**** EXTRACT TO READ ****

A zombie apocalypse is one thing. A volcanic eruption is quite another, for, as the journalist who does a framing voice-over narration for Brooks’ latest puts it, when Mount Rainier popped its cork, “it was the psychological aspect, the hyperbole-fueled hysteria that had ended up killing the most people.” Maybe, but the sasquatches whom the volcano displaced contributed to the statistics, too, if only out of self-defense. Brooks places the epicenter of the Bigfoot war in a high-tech hideaway populated by the kind of people you might find in a Jurassic Park franchise: the schmo who doesn’t know how to do much of anything but tries anyway, the well-intentioned bleeding heart, the know-it-all intellectual who turns out to know the wrong things, the immigrant with a tough backstory and an instinct for survival. Indeed, the novel does double duty as a survival manual, packed full of good advice—for instance, try not to get wounded, for “injury turns you from a giver to a taker. Taking up our resources, our time to care for you.” Brooks presents a case for making room for Bigfoot in the world while peppering his narrative with timely social criticism about bad behavior on the human side of the conflict: The explosion of Rainier might have been better forecast had the president not slashed the budget of the U.S. Geological Survey, leading to “immediate suspension of the National Volcano Early Warning System,” and there’s always someone around looking to monetize the natural disaster and the sasquatch-y onslaught that follows. Brooks is a pro at building suspense even if it plays out in some rather spectacularly yucky episodes, one involving a short spear that takes its name from “the sucking sound of pulling it out of the dead man’s heart and lungs.” Grossness aside, it puts you right there on the scene.

**** GIVEN ENTRIES ****

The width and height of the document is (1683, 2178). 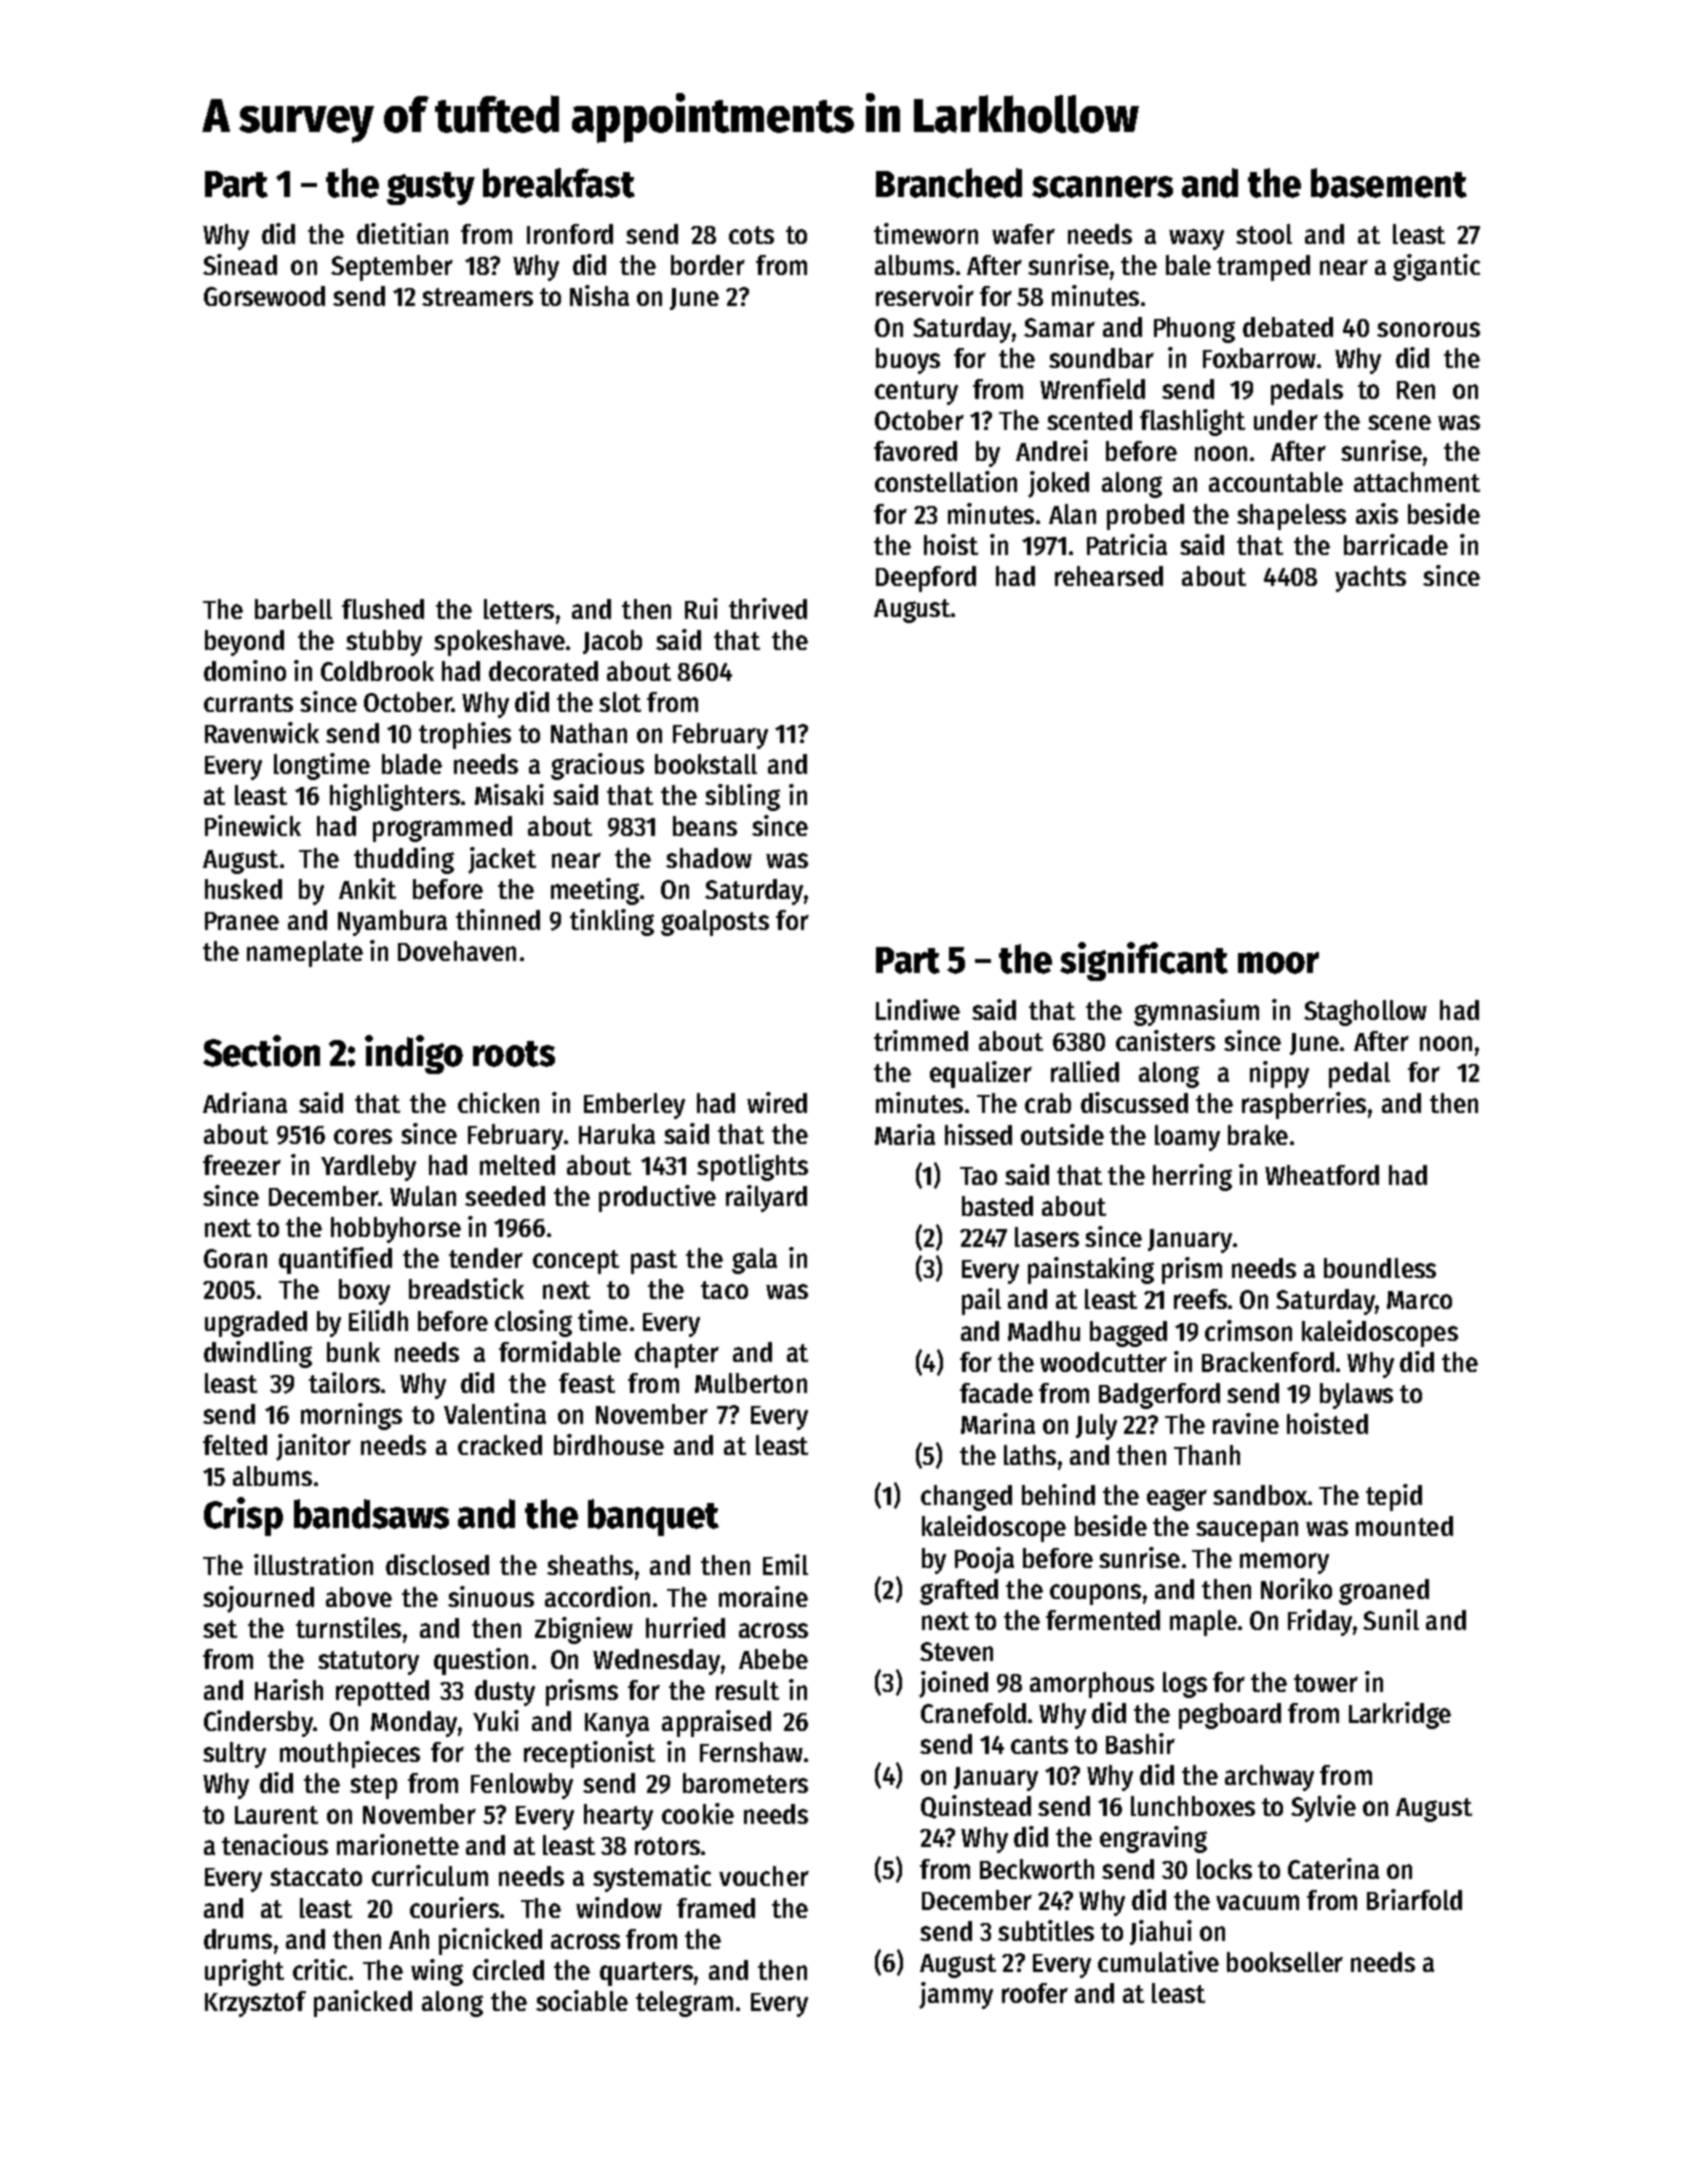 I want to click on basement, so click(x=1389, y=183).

****
**** GIVEN ENTRIES ****

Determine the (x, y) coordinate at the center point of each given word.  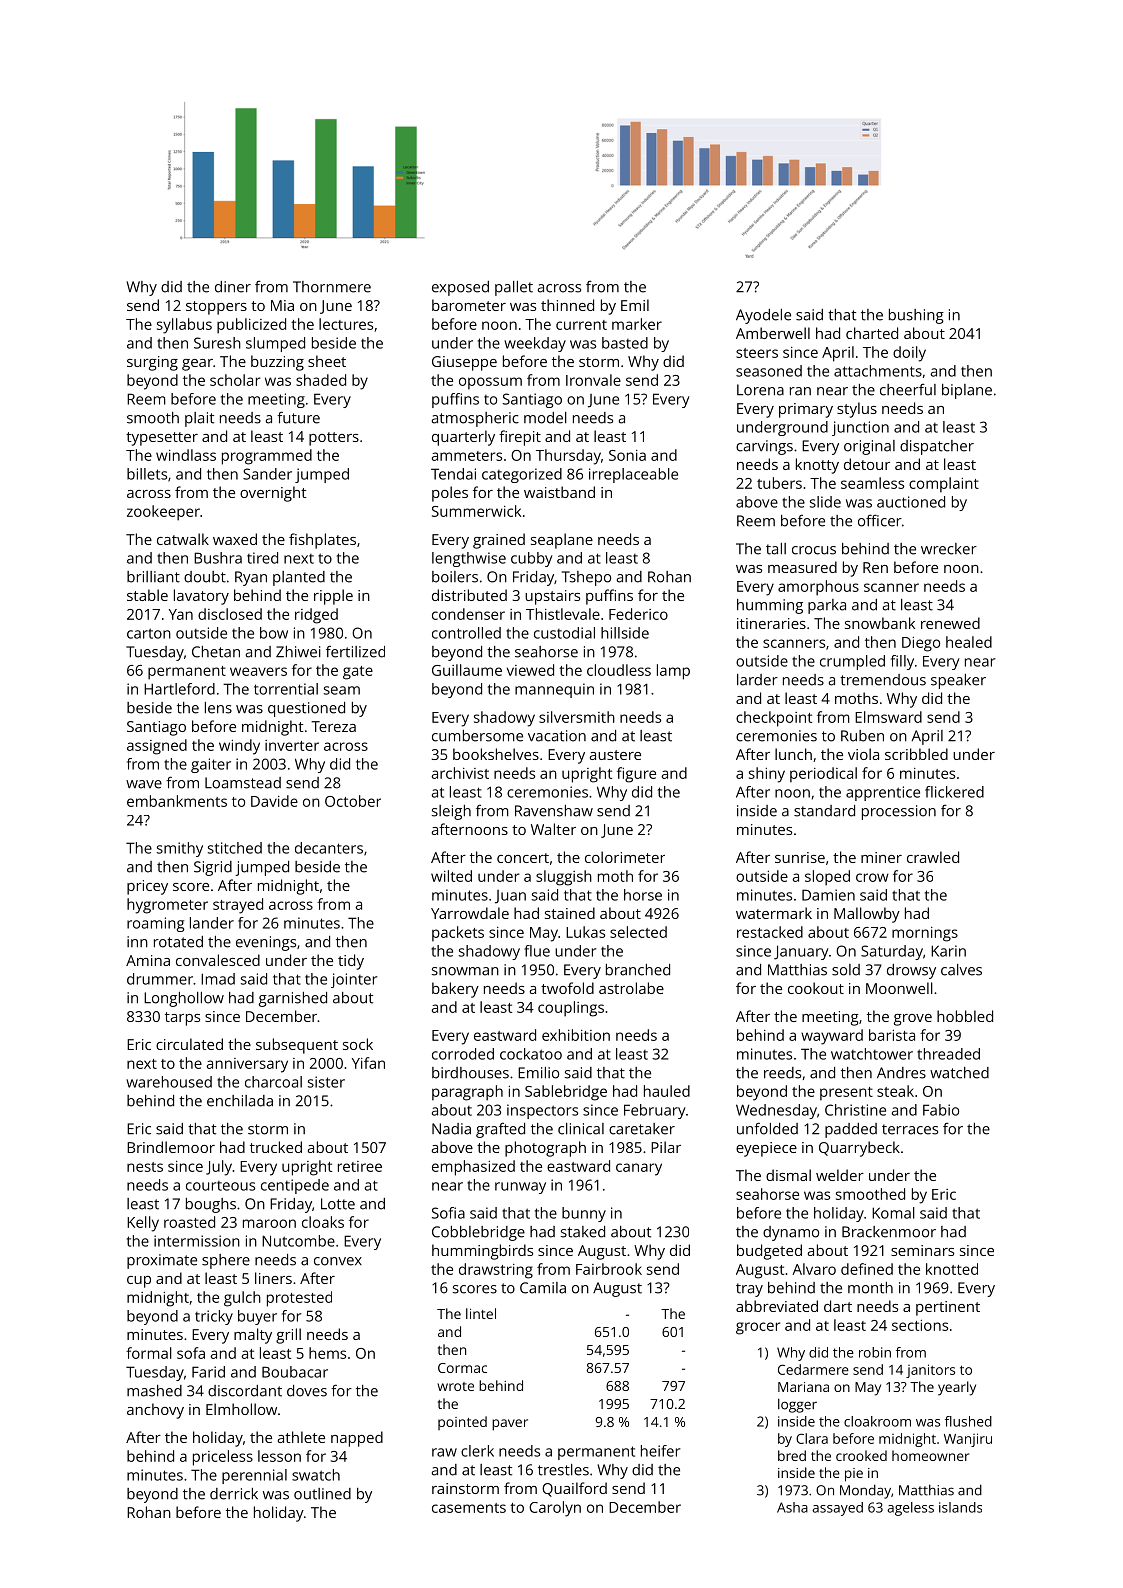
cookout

****
**** GIVEN ENTRIES ****

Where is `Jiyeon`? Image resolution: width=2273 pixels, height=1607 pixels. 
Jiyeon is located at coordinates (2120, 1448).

****

* [OBJECTIVES]
1) Repeat the text about the Bigfoot war after Mount Rainier's eruption word for word, from start to finish.
2) Gather every line of the listing that contains the string "Jiyeon" and copy those lines out.

* [ANSWERS PER TASK]
1)
A zombie apocalypse is one thing. A volcanic eruption is quite another, for, as the journalist who does a framing voice-over narration for Brooks’ latest puts it, when Mount Rainier popped its cork, “it was the psychological aspect, the hyperbole-fueled hysteria that had ended up killing the most people.” Maybe, but the sasquatches whom the volcano displaced contributed to the statistics, too, if only out of self-defense. Brooks places the epicenter of the Bigfoot war in a high-tech hideaway populated by the kind of people you might find in a Jurassic Park franchise: the schmo who doesn’t know how to do much of anything but tries anyway, the well-intentioned bleeding heart, the know-it-all intellectual who turns out to know the wrong things, the immigrant with a tough backstory and an instinct for survival. Indeed, the novel does double duty as a survival manual, packed full of good advice—for instance, try not to get wounded, for “injury turns you from a giver to a taker. Taking up our resources, our time to care for you.” Brooks presents a case for making room for Bigfoot in the world while peppering his narrative with timely social criticism about bad behavior on the human side of the conflict: The explosion of Rainier might have been better forecast had the president not slashed the budget of the U.S. Geological Survey, leading to “immediate suspension of the National Volcano Early Warning System,” and there’s always someone around looking to monetize the natural disaster and the sasquatch-y onslaught that follows. Brooks is a pro at building suspense even if it plays out in some rather spectacularly yucky episodes, one involving a short spear that takes its name from “the sucking sound of pulling it out of the dead man’s heart and lungs.” Grossness aside, it puts you right there on the scene.

2)
Where is `Jiyeon`? Image resolution: width=2273 pixels, height=1607 pixels. 
Jiyeon is located at coordinates (2120, 1448).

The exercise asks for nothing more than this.